Nasen-, Maulschleimhäute und Zunge waren flächig stark entzündlich gerötet. Im der Bereich der Zahnhälse konnte eine deutliche zirkuläre Rötung festgestellt werden, wie man es auch bei BVD antrifft (Bild 2). Beide Augenlider waren geschwollen (Lidödeme), die Lidbindehäute entzündlich-eitrig gerötet und an beiden Augen war eine massive, milchig-trüb-opaleszierende Hornhauttrübung festzustellen, die zur Erblindung des Tiere geführte (Bild 3). Durch die Erkrankung sank das Körpergewicht von 450 kg auf 380 kg, Zwischenzeitlich verbesserte sich das Allgemeinbefinden wieder und es waren sogar Zunahmen zu verzeichnen.

Der Tierarzt behandelte das Rind symptomatisch mit entzündungshemmenden, schmerzstillenden und antibiotisch wirksamen Substanzen zur Eindämmung bakterieller Sekundärinfektionen, darüber hinaus wurde das Tier homöopathisch behandelt. Mitte August 2009, etwa sechs Wochen nach Krankheitsfeststellung, wurde das Rind im Stall tot aufgefunden.

Der Verdacht des Tierarztes des Vorliegens der relativ selten vorkommenden „Kopf-Augen-Form des Bösartigen Katarrhalfiebers“ bestätigte sich, in dem mittels der PCR Herpes-Genom aus Nasenabstrichen nachgewiesen werden konnte. Die differentialdiagnostisch gleichzeitig eingeleiteten virologischen Untersuchungen auf Blauzunge und BVD/MD, sogenannte Schleimhautkrankheit, im zuständigen Veterinäruntersuchungsamt verliefen negativ.

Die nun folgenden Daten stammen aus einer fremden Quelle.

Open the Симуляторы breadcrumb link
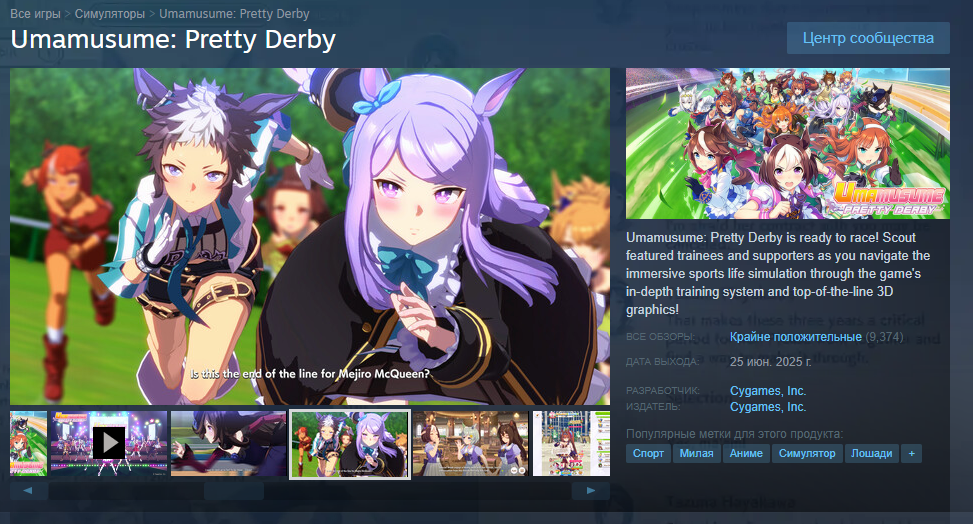 [x=110, y=14]
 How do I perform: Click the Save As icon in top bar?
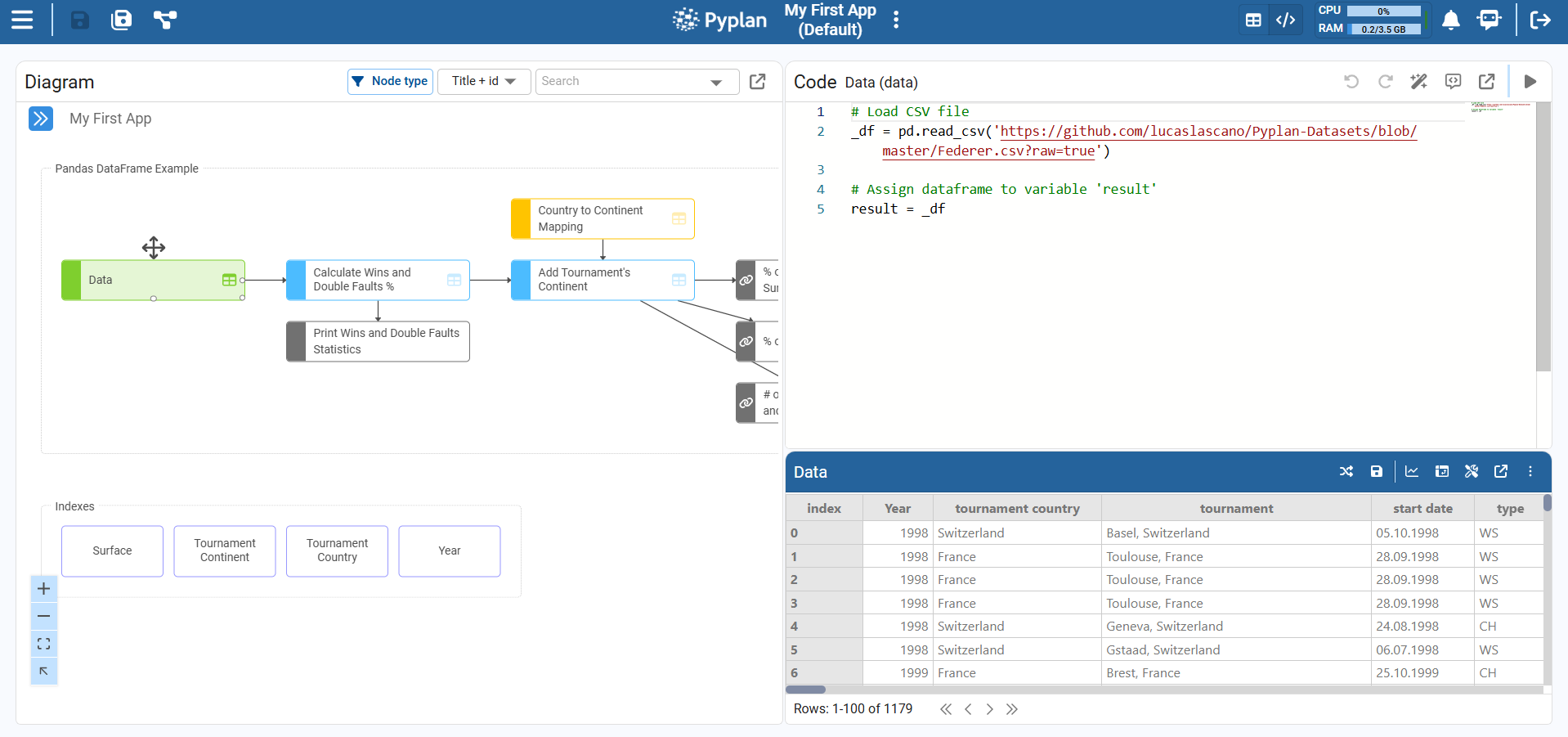pos(121,20)
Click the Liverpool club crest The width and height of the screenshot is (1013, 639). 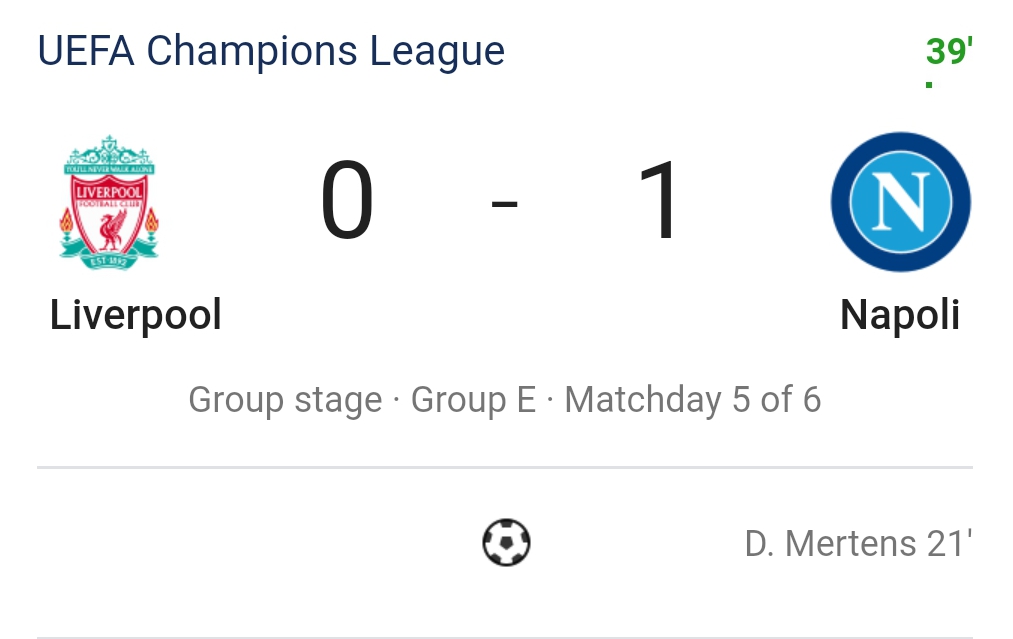109,203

Für die beschriebene BKF-Erkrankung dürfte ein sogenanntes ovines Herpes-Virus(OHV-2) verantwortlich sein, welches in Schafpopulationen weltweit verbreitet ist. Beim Schaf als Virusträger verläuft die Infektion inapparent, das heißt ohne erkennbare klinische Symptome. BKF tritt in Deutschland sporadisch bei Rindern oder Kühen auf, die Kontakt zu Schafen oder Ziegen haben. Es ist noch nicht geklärt, inwieweit neben direktem Kontakt Fliegen bzw. Ektoparasiten das Herpes-Virus übertragen.

In der Regel erkranken nur einzelne Rinder im Bestand, betroffene Tiere sterben zu 95%. Die Inkubationszeit, das heißt die Zeitspanne von der Erregerübertragung bis zum Auftreten der klinischen Symptome, beträgt drei Wochen bis sechs Monate, so dass aufgrund der zeitlichen Diskrepanz der Kausalzusammenhang zu den Schafen manchmal in Vergessenheit gerät. Der letzte Kontakt zu den Schafen bestand in diesem Fall vor etwa drei Monaten. Die Erkrankung wird vom infizierten bzw. erkrankten Rind nicht weitergetragen. Das Überstehen der Infektion hinterlässt eine lebenslange Immunität.